Stored items:
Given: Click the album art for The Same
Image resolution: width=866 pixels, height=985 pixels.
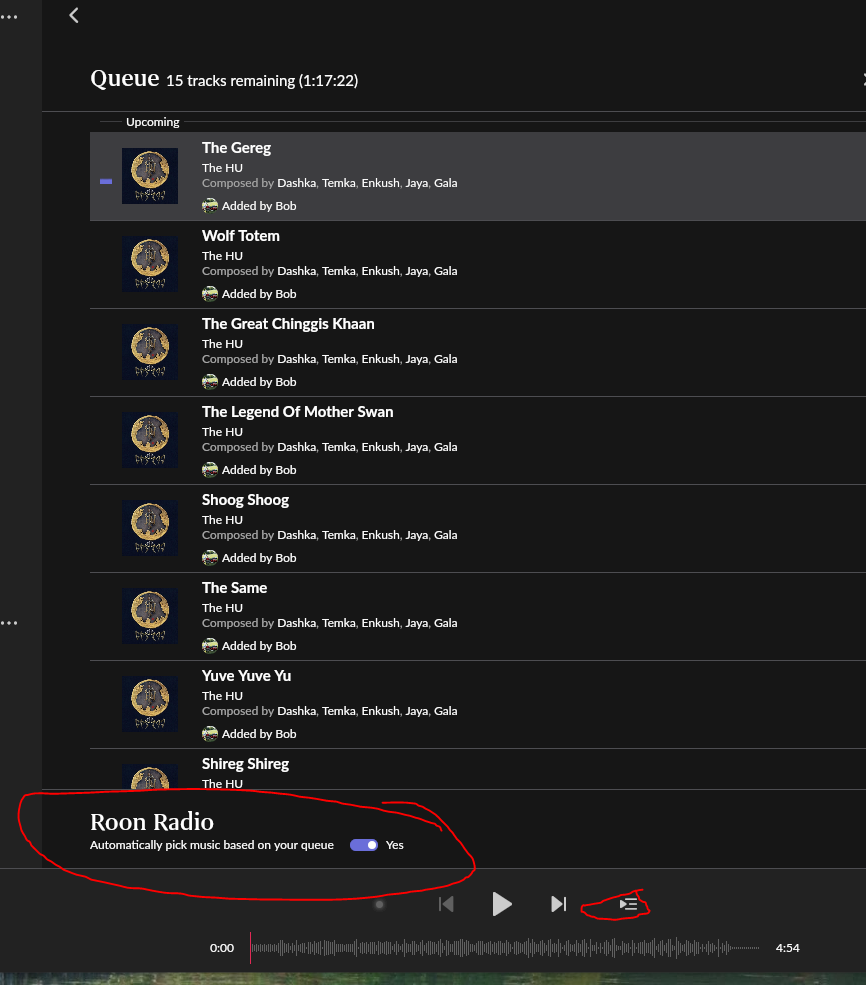Looking at the screenshot, I should (150, 616).
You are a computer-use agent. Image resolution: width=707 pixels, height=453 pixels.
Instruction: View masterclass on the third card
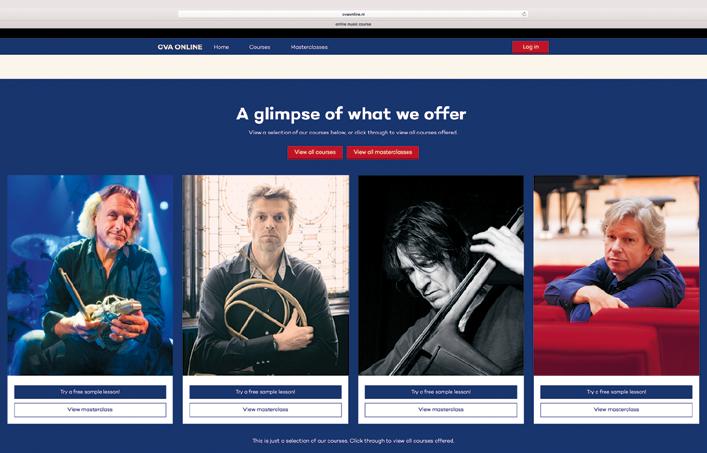pos(441,410)
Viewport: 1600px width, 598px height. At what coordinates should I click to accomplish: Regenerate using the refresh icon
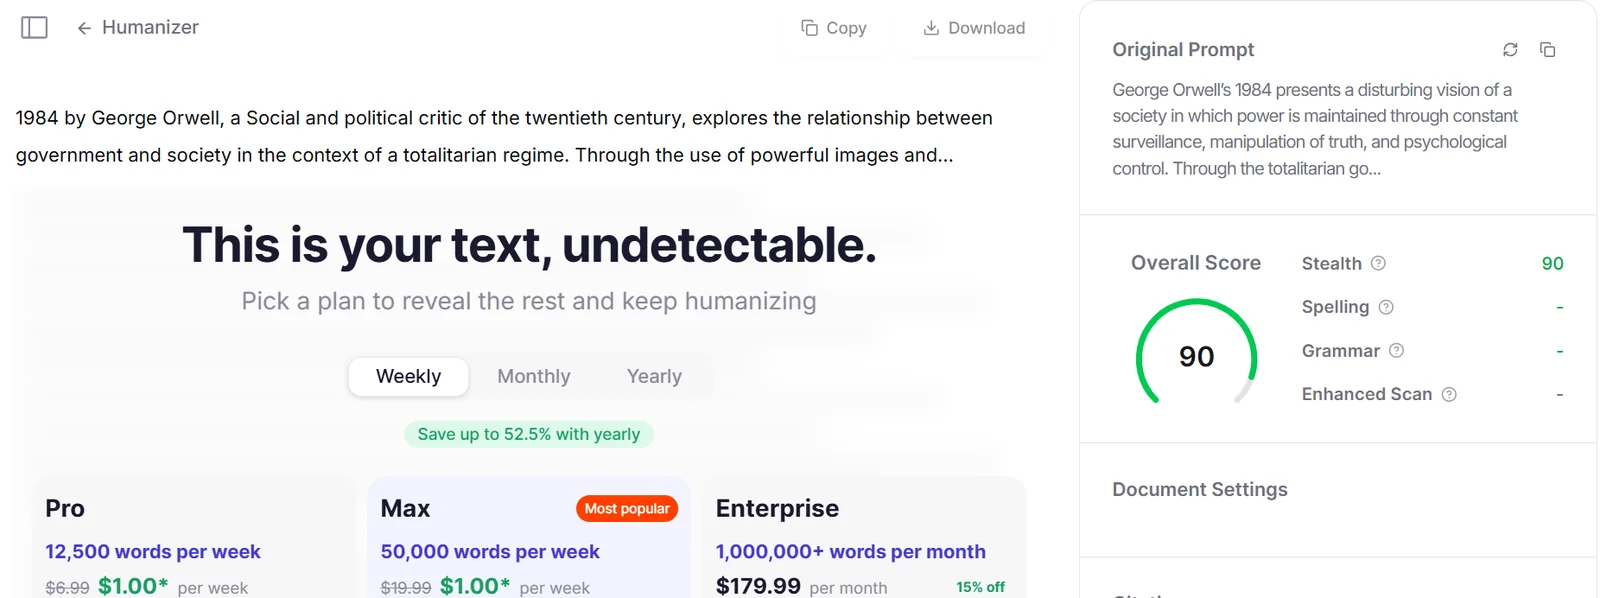[1510, 49]
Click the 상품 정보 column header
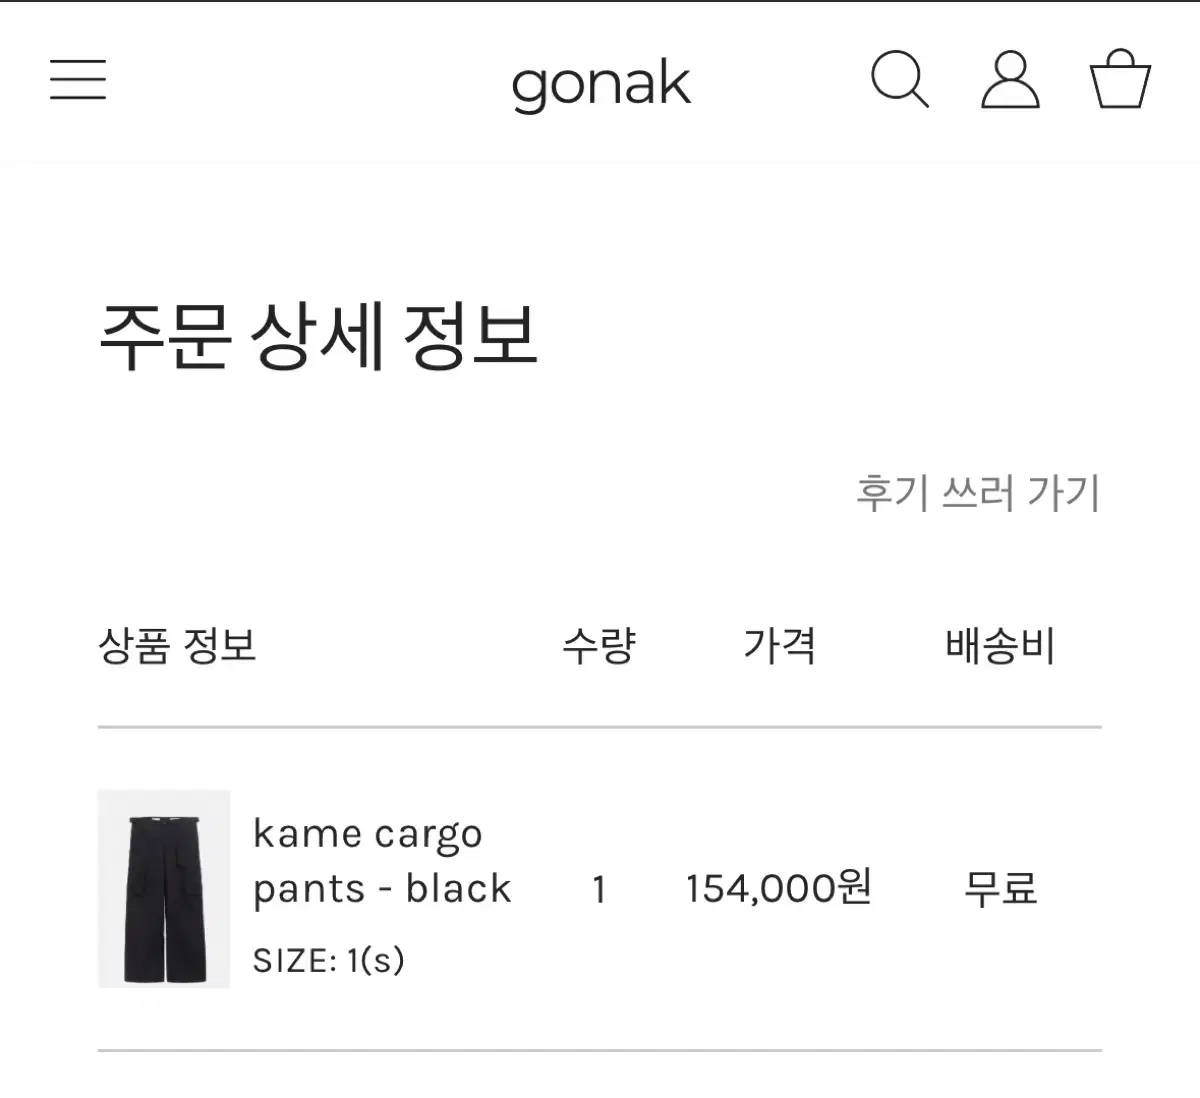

• [WHAT TO WORK ON] Please copy the data above word for word, but only from the line that contains "Image resolution: width=866" through the final line, both included, and without the pictures.

• [YOUR RESPONSE]
Image resolution: width=866 pixels, height=985 pixels.
Looking at the screenshot, I should (150, 616).
You are a computer-use agent. Image resolution: width=707 pixels, height=453 pixels.
Instruction: View masterclass on the third card
pos(441,410)
Viewport: 1600px width, 598px height. At what coordinates should I click to accomplish: Regenerate using the refresh icon
[1510, 49]
Click the 상품 정보 column header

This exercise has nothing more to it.